Copy each of the rows below exactly as it appears, keeping every line and leaving out none.

# Dataset records
↓

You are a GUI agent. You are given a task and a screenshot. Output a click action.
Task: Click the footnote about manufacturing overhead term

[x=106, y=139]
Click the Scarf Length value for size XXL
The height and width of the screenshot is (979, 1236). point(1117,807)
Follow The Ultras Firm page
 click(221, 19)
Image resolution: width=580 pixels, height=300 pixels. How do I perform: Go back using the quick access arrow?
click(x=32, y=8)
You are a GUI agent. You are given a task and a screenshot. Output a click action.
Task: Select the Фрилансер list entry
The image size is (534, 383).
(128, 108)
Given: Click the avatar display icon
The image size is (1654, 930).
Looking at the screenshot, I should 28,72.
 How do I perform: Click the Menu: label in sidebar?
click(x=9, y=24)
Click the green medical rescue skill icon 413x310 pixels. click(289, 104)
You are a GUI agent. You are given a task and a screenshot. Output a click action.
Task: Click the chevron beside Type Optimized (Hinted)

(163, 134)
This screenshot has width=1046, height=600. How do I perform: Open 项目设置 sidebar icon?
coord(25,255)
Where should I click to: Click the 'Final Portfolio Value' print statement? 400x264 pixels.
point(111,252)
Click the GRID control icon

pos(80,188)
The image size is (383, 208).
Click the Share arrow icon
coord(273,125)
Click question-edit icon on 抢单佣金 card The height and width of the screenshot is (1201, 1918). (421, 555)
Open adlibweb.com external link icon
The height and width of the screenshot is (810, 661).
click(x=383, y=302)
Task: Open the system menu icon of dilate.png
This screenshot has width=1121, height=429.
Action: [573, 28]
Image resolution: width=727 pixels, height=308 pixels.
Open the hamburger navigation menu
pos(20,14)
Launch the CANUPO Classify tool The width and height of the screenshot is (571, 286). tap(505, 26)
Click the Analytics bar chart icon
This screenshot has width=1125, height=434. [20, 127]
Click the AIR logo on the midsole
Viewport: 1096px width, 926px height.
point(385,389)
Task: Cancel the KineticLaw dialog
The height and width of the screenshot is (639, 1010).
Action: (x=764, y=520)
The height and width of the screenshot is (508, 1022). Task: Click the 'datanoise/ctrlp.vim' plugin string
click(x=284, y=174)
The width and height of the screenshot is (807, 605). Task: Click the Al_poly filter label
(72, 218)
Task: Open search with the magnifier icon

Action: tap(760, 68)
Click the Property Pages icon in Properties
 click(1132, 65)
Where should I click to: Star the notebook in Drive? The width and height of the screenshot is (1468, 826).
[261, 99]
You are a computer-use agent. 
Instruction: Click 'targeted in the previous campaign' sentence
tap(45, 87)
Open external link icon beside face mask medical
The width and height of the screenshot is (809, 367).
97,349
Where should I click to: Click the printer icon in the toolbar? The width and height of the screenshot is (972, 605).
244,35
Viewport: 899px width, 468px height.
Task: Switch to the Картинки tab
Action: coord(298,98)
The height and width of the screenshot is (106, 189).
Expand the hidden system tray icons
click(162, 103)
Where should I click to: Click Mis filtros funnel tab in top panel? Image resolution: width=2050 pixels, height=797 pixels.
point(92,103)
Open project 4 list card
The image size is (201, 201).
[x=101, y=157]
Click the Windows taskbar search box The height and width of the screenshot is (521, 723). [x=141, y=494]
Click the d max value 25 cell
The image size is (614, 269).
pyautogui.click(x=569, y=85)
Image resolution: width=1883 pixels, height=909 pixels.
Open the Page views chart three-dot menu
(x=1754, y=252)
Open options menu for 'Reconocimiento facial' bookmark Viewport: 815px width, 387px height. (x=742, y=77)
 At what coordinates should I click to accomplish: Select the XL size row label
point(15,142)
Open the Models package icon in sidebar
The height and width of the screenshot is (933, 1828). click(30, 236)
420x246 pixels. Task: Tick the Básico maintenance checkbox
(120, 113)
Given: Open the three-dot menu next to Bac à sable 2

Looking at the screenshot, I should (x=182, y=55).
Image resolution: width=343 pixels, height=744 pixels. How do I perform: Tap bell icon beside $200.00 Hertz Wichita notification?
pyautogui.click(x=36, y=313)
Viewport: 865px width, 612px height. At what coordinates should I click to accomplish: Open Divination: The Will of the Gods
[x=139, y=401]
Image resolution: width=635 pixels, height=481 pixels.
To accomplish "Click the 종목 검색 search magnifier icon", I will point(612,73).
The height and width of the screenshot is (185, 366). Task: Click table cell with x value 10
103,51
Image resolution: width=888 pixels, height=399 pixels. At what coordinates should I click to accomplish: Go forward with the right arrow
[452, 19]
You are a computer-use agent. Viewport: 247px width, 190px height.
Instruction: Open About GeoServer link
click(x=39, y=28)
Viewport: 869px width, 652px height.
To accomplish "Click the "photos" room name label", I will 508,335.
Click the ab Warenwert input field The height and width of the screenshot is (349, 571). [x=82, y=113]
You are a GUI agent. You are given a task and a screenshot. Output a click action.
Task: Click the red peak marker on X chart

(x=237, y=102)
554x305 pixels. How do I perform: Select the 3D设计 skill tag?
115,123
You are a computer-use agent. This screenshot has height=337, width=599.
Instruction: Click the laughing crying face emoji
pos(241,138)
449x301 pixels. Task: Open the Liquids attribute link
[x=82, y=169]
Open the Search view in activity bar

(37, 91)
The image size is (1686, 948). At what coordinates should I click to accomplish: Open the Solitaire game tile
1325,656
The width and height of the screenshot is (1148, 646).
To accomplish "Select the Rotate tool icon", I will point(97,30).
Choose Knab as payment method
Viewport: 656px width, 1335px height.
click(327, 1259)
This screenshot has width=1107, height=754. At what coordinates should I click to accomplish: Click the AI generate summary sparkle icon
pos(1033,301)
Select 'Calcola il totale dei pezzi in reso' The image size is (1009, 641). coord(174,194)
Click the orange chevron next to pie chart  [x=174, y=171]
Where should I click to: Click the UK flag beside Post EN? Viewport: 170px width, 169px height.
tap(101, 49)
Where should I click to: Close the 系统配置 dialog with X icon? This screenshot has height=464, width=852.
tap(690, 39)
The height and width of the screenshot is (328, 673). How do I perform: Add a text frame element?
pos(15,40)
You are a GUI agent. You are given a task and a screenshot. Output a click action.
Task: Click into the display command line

↑

# Task solution
You are a GUI agent. You are given a task and a screenshot. Output a click action.
Task: Click the footnote about manufacturing overhead term

[x=106, y=139]
Click the Scarf Length value for size XXL
The height and width of the screenshot is (979, 1236). point(1117,807)
Follow The Ultras Firm page
 click(221, 19)
Image resolution: width=580 pixels, height=300 pixels. How do I perform: Go back using the quick access arrow?
click(x=32, y=8)
You are a GUI agent. You are given a task and a screenshot. Output a click action.
Task: Select the Фрилансер list entry
The image size is (534, 383).
(128, 108)
Given: Click the avatar display icon
The image size is (1654, 930).
Looking at the screenshot, I should 28,72.
 How do I perform: Click the Menu: label in sidebar?
click(x=9, y=24)
Click the green medical rescue skill icon 413x310 pixels. click(289, 104)
You are a GUI agent. You are given a task and a screenshot. Output a click action.
Task: Click the chevron beside Type Optimized (Hinted)

(163, 134)
This screenshot has width=1046, height=600. How do I perform: Open 项目设置 sidebar icon?
coord(25,255)
Where should I click to: Click the 'Final Portfolio Value' print statement? 400x264 pixels.
point(111,252)
Click the GRID control icon

pos(80,188)
The image size is (383, 208).
Click the Share arrow icon
coord(273,125)
Click question-edit icon on 抢单佣金 card The height and width of the screenshot is (1201, 1918). (421, 555)
Open adlibweb.com external link icon
The height and width of the screenshot is (810, 661).
click(x=383, y=302)
Task: Open the system menu icon of dilate.png
This screenshot has width=1121, height=429.
Action: [573, 28]
Image resolution: width=727 pixels, height=308 pixels.
Open the hamburger navigation menu
pos(20,14)
Launch the CANUPO Classify tool The width and height of the screenshot is (571, 286). tap(505, 26)
Click the Analytics bar chart icon
This screenshot has width=1125, height=434. [20, 127]
Click the AIR logo on the midsole
Viewport: 1096px width, 926px height.
point(385,389)
Task: Cancel the KineticLaw dialog
The height and width of the screenshot is (639, 1010).
Action: (x=764, y=520)
The height and width of the screenshot is (508, 1022). Task: Click the 'datanoise/ctrlp.vim' plugin string
click(x=284, y=174)
The width and height of the screenshot is (807, 605). Task: Click the Al_poly filter label
(72, 218)
Task: Open search with the magnifier icon

Action: tap(760, 68)
Click the Property Pages icon in Properties
 click(1132, 65)
Where should I click to: Star the notebook in Drive? The width and height of the screenshot is (1468, 826).
[261, 99]
You are a computer-use agent. 
Instruction: Click 'targeted in the previous campaign' sentence
tap(45, 87)
Open external link icon beside face mask medical
The width and height of the screenshot is (809, 367).
97,349
Where should I click to: Click the printer icon in the toolbar? The width and height of the screenshot is (972, 605).
244,35
Viewport: 899px width, 468px height.
Task: Switch to the Картинки tab
Action: coord(298,98)
The height and width of the screenshot is (106, 189).
Expand the hidden system tray icons
click(162, 103)
Where should I click to: Click Mis filtros funnel tab in top panel? Image resolution: width=2050 pixels, height=797 pixels.
point(92,103)
Open project 4 list card
The image size is (201, 201).
[x=101, y=157]
Click the Windows taskbar search box The height and width of the screenshot is (521, 723). [x=141, y=494]
Click the d max value 25 cell
The image size is (614, 269).
pyautogui.click(x=569, y=85)
Image resolution: width=1883 pixels, height=909 pixels.
Open the Page views chart three-dot menu
(x=1754, y=252)
Open options menu for 'Reconocimiento facial' bookmark Viewport: 815px width, 387px height. (x=742, y=77)
 At what coordinates should I click to accomplish: Select the XL size row label
point(15,142)
Open the Models package icon in sidebar
The height and width of the screenshot is (933, 1828). click(30, 236)
420x246 pixels. Task: Tick the Básico maintenance checkbox
(120, 113)
Given: Open the three-dot menu next to Bac à sable 2

Looking at the screenshot, I should (x=182, y=55).
Image resolution: width=343 pixels, height=744 pixels. How do I perform: Tap bell icon beside $200.00 Hertz Wichita notification?
pyautogui.click(x=36, y=313)
Viewport: 865px width, 612px height. At what coordinates should I click to accomplish: Open Divination: The Will of the Gods
[x=139, y=401]
Image resolution: width=635 pixels, height=481 pixels.
To accomplish "Click the 종목 검색 search magnifier icon", I will point(612,73).
The height and width of the screenshot is (185, 366). Task: Click table cell with x value 10
103,51
Image resolution: width=888 pixels, height=399 pixels. At what coordinates should I click to accomplish: Go forward with the right arrow
[452, 19]
You are a computer-use agent. Viewport: 247px width, 190px height.
Instruction: Open About GeoServer link
click(x=39, y=28)
Viewport: 869px width, 652px height.
To accomplish "Click the "photos" room name label", I will 508,335.
Click the ab Warenwert input field The height and width of the screenshot is (349, 571). [x=82, y=113]
You are a GUI agent. You are given a task and a screenshot. Output a click action.
Task: Click the red peak marker on X chart

(x=237, y=102)
554x305 pixels. How do I perform: Select the 3D设计 skill tag?
115,123
You are a computer-use agent. This screenshot has height=337, width=599.
Instruction: Click the laughing crying face emoji
pos(241,138)
449x301 pixels. Task: Open the Liquids attribute link
[x=82, y=169]
Open the Search view in activity bar

(37, 91)
The image size is (1686, 948). At what coordinates should I click to accomplish: Open the Solitaire game tile
1325,656
The width and height of the screenshot is (1148, 646).
To accomplish "Select the Rotate tool icon", I will point(97,30).
Choose Knab as payment method
Viewport: 656px width, 1335px height.
click(327, 1259)
This screenshot has width=1107, height=754. At what coordinates should I click to accomplish: Click the AI generate summary sparkle icon
pos(1033,301)
Select 'Calcola il totale dei pezzi in reso' The image size is (1009, 641). coord(174,194)
Click the orange chevron next to pie chart  [x=174, y=171]
Where should I click to: Click the UK flag beside Post EN? Viewport: 170px width, 169px height.
tap(101, 49)
Where should I click to: Close the 系统配置 dialog with X icon? This screenshot has height=464, width=852.
tap(690, 39)
The height and width of the screenshot is (328, 673). How do I perform: Add a text frame element?
pos(15,40)
You are a GUI agent. You are given a task and a screenshot. Output a click action.
Task: Click into the display command line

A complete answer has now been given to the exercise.